I have the following code. I can't enable the 2nd print statement as the animals variable has been moved. If I remove the move keywords Rust complains that "may outlive borrowed value animals".
However I still don't understand why? I have a call to handle.join and, as I understand, is the point where the thread is closes, so I'd think that Rust could know that the thread will end before animals goes out of scope of the main function.
fn main() {
let animals = Vec::from_iter(["mouse", "elephant", "cat", "dog", "girafa"].map(|animal| animal.to_string()));
println!("{:?}", animals);
let handle = std::thread::spawn(move || {
list_animals(&animals);
});
handle.join().unwrap();
//println!("{:?}", animals);
}
fn list_animals(animals: &Vec<String>) {
for animal in animals {
println!("{}", animal);
}
}
The issue that the compiler is worried about is that main will exit (perhaps via a panic) before join gets called, causing a dangling reference in the spawned thread. You can use the scoped thread API instead, which gets around this issue by waiting for all child threads to terminate before returning from thread::scope:
The compiler knows nothing about this, all it cares are the signatures of std::thread::spawn and join. spawn requires 'static so the borrow checker complains, and what comes after can't influence this.
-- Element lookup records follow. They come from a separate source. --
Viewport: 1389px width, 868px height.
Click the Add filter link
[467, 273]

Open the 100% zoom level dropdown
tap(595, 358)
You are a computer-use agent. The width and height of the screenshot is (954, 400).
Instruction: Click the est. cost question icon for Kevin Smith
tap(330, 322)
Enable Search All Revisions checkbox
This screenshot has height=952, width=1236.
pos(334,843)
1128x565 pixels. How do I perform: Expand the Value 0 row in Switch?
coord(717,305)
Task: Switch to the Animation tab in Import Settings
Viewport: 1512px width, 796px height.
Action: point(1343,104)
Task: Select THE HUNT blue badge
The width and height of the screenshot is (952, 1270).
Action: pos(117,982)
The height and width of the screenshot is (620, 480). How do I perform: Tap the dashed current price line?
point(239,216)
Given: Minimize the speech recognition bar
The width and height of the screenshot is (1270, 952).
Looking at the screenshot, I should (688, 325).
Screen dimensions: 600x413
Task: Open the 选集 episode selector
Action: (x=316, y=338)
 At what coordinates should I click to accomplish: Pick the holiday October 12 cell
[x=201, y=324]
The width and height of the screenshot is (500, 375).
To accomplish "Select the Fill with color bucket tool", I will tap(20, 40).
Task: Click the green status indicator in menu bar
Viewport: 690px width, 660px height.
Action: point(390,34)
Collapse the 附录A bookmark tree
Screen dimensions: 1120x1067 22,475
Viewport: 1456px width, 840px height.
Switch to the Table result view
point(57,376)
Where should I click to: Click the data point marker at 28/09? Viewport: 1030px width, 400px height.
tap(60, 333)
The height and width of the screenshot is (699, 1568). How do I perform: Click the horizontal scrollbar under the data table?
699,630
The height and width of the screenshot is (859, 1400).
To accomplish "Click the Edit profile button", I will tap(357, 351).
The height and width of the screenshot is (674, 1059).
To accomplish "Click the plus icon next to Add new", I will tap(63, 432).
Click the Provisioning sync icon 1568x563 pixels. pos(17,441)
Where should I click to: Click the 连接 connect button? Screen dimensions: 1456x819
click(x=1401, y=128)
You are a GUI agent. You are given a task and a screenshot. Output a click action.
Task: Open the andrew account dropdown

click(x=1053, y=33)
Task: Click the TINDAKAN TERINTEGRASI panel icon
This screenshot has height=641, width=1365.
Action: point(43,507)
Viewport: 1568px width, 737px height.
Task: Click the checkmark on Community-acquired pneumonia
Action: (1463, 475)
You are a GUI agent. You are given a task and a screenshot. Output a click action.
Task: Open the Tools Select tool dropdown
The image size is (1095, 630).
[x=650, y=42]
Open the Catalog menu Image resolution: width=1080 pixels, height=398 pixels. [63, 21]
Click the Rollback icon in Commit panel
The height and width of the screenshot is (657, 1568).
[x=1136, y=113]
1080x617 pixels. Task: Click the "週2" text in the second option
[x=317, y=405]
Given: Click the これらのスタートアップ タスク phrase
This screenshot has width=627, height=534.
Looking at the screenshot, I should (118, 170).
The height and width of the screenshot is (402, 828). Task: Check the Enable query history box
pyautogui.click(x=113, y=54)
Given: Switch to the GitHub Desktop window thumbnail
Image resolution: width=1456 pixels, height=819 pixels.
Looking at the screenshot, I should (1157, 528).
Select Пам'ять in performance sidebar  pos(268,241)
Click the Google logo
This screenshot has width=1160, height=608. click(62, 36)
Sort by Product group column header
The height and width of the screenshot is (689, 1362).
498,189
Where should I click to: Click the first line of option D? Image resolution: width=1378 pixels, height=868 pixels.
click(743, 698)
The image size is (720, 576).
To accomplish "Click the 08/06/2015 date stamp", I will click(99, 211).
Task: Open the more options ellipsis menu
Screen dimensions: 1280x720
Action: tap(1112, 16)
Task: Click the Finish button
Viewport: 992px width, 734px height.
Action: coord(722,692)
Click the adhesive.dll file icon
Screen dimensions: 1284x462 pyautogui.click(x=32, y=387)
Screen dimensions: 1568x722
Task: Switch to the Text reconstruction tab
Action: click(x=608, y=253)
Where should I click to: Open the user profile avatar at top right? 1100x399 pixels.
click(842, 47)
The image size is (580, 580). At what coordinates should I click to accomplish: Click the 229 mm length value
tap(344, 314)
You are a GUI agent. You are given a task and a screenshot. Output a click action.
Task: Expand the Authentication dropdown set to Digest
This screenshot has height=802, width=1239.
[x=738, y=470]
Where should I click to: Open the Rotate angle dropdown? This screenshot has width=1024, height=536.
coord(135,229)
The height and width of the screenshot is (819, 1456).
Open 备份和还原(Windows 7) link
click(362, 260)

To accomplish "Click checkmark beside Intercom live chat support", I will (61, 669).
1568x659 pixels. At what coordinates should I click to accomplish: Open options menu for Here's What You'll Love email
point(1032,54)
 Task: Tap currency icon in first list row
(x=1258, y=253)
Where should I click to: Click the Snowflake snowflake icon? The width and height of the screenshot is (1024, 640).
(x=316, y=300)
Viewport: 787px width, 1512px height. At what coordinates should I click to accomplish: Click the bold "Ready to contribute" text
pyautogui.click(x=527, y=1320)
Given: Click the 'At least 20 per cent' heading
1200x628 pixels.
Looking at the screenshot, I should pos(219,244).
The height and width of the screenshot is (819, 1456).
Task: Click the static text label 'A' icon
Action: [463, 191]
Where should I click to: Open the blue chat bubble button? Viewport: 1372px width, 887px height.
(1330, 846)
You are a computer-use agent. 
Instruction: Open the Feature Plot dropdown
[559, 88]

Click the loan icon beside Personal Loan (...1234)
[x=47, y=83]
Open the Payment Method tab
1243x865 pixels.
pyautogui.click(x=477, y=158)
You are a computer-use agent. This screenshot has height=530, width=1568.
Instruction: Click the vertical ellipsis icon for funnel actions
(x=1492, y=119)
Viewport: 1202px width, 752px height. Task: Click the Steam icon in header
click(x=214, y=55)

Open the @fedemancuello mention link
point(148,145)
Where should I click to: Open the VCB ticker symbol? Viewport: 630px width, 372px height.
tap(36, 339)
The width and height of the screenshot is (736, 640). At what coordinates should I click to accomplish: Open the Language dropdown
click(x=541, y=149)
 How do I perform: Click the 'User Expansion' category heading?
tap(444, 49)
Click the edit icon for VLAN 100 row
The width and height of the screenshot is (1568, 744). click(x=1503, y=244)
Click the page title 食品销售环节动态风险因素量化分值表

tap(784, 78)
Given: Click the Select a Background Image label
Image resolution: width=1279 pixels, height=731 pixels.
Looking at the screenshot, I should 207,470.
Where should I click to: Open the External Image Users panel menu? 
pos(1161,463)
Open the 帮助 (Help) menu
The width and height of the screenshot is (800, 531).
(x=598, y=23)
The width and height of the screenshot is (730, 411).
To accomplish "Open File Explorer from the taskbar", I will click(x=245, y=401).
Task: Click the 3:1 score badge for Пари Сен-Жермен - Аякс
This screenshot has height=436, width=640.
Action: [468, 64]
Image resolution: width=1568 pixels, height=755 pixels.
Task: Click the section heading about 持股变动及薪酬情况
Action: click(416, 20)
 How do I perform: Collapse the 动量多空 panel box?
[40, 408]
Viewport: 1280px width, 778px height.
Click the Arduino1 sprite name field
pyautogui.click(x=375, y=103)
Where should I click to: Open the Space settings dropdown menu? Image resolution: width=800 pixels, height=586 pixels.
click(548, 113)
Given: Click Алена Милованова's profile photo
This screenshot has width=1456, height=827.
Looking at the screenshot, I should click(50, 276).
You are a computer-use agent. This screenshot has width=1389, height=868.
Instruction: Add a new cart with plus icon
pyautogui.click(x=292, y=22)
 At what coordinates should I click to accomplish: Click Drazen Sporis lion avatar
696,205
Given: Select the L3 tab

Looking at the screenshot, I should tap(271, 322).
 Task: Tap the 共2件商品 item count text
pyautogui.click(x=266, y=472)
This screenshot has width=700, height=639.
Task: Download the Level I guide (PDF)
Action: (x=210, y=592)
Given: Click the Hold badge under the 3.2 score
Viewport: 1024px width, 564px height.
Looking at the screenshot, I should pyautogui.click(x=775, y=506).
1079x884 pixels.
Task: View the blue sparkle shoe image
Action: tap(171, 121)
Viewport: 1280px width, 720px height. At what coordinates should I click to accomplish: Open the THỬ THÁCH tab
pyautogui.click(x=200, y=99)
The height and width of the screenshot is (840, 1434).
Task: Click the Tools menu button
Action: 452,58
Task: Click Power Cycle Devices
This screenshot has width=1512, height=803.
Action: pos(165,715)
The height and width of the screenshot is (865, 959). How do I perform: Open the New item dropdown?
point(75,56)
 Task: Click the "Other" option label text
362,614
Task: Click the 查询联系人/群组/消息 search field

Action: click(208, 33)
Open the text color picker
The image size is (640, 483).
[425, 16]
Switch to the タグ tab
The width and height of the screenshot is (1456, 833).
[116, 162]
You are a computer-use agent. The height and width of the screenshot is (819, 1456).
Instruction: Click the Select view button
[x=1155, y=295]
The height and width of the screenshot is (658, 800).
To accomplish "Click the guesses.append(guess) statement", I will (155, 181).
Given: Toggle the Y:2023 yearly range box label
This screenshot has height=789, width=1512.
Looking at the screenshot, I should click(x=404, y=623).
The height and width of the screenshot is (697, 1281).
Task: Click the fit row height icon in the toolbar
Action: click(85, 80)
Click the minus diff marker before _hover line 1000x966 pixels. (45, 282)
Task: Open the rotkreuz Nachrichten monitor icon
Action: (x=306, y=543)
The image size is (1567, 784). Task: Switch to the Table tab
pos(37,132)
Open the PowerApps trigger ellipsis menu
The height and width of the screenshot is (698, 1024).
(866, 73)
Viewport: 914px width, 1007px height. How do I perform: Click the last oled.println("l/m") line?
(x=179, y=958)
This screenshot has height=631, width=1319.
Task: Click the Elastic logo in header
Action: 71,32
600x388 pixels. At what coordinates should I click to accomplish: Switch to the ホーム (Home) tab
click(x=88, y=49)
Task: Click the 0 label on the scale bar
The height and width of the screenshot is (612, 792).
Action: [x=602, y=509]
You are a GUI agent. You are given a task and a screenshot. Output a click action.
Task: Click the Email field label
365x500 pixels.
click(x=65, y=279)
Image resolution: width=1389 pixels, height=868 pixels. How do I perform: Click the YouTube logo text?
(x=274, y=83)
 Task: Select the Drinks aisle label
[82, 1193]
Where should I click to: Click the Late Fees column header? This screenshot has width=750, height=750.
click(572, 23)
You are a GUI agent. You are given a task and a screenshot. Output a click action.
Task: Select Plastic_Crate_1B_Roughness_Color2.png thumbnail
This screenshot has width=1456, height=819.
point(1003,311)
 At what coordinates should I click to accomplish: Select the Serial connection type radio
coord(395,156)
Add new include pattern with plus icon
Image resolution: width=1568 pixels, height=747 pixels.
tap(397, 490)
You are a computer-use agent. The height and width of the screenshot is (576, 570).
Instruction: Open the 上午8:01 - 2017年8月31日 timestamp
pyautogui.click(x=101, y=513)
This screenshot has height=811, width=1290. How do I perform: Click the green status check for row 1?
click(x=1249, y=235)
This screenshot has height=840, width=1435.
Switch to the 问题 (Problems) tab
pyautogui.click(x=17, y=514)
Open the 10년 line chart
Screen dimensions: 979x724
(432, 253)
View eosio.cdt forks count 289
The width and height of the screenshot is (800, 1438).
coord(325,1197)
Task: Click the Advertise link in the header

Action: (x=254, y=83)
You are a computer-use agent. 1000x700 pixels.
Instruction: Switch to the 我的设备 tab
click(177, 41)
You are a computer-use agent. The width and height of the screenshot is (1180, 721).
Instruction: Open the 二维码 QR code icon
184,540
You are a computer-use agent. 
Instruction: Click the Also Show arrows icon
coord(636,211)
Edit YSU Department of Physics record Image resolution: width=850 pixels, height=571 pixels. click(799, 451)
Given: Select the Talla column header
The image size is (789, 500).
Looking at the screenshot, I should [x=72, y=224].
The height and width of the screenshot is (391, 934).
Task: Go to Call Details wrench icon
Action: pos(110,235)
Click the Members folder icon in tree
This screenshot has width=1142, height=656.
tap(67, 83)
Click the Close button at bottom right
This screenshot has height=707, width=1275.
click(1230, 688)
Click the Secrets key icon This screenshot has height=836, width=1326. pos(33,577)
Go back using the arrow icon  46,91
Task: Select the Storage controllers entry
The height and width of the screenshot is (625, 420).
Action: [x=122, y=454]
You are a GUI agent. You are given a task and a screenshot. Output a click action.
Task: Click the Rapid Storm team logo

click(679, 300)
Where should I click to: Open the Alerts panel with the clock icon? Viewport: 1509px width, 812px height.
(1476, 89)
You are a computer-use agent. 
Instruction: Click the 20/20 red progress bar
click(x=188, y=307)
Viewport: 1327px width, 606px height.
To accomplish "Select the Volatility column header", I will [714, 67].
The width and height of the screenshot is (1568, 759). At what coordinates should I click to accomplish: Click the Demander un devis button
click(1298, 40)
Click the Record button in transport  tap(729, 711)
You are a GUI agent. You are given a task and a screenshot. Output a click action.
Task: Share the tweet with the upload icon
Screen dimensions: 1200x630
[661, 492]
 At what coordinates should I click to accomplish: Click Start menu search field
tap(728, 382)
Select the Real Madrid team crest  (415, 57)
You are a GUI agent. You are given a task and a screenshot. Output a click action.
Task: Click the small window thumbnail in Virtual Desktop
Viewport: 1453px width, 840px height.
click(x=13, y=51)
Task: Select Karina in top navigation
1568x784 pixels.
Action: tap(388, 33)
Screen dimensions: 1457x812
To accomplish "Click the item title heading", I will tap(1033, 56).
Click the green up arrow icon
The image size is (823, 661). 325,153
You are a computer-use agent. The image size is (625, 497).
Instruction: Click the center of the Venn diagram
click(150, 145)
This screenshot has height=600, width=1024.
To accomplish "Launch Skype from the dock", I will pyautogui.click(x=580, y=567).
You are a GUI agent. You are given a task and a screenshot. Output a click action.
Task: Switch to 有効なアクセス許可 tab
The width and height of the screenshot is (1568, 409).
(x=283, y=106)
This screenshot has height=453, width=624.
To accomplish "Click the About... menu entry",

What could be done is to reverse this, make join not require 'static and then join automatically, providing a separate detach that requires 'static. The problem with this is that you need a guarantee that the join will automatically happen, and this is trickier than it seems (the stdlib used to do this but it was found to be unsound and was removed before 1.0, see Pre-Pooping Your Pants With Rust). This was eventually added back in the stdlib, in a fixed way, through the std::thread::scope API.